El silencio de los legisladores federales de Baja California tras el regaño público de la presidenta Claudia Sheinbaum deja en claro que su falta de habilidad es política.
Frente a un llamado explícito a dejar la comodidad de su oficina y volver al territorio, ninguno de los diputados federales aludidos ha fijado posición pública para explicar qué están haciendo en los municipios que representan.
Esta omisión valida el reclamo de la presidenta. Están desconectados de la presencia en los lugares que, se supone, representan.
El mensaje presidencial fue claro al decirles que menos fotografía y más trabajo con la gente.
La diferencia de ese silencio fue el diputado local Juan Manuel Molina García, quien sí dio la cara. Interpretó el llamado como un exhorto a trabajar más en territorio y asumió públicamente que cada quien debía tomar lo que le correspondía del mensaje.
Esas palabras no son menores, ya que, en política, responder también es rendir cuentas.

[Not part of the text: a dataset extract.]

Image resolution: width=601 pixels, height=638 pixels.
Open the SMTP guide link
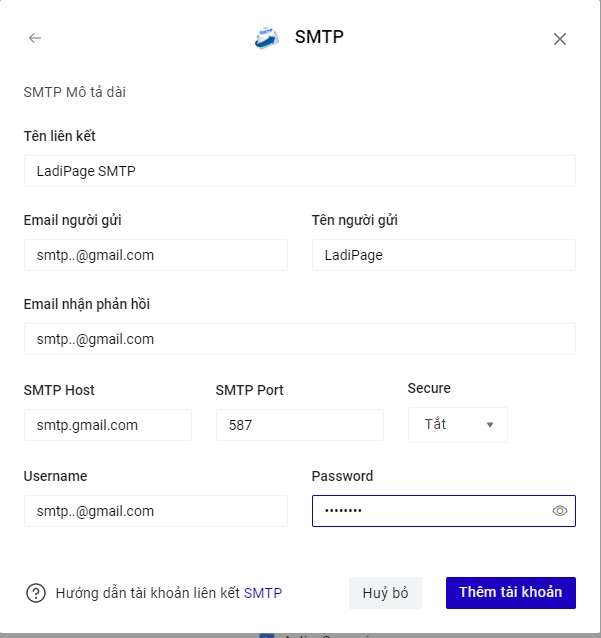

El contraste se volvió todavía más visible con el caso de la diputada federal Evangelina Moreno Guerra. En la misma gira por Baja California en la que se registró el regaño, llegó tarde a un evento en su propio distrito: el del Viaducto Elevado.
Días después, la diputada Moreno Guerra publicó una fotografía en el Ángel de la Independencia de la Ciudad de México.
La imagen deja en claro que, tal y como la presidenta dijo con visible molestia, hay una dolorosa distancia entre el discurso de territorio y lo que funcionarios como Evangelina hacen en su día a día.
Mientras el mensaje de Sheinbaum es estar con la gente, la postal fue desde el corazón político del país, donde está seguramente gestionando sus sueños electorales para 2027.
No se trata de un linchamiento personal, sino de un síntoma colectivo. Si el regaño tuvo base en la realidad, el deber político era responder con presencia, agenda y resultados, no con silencio. Esa percepción pesará sobre ellos.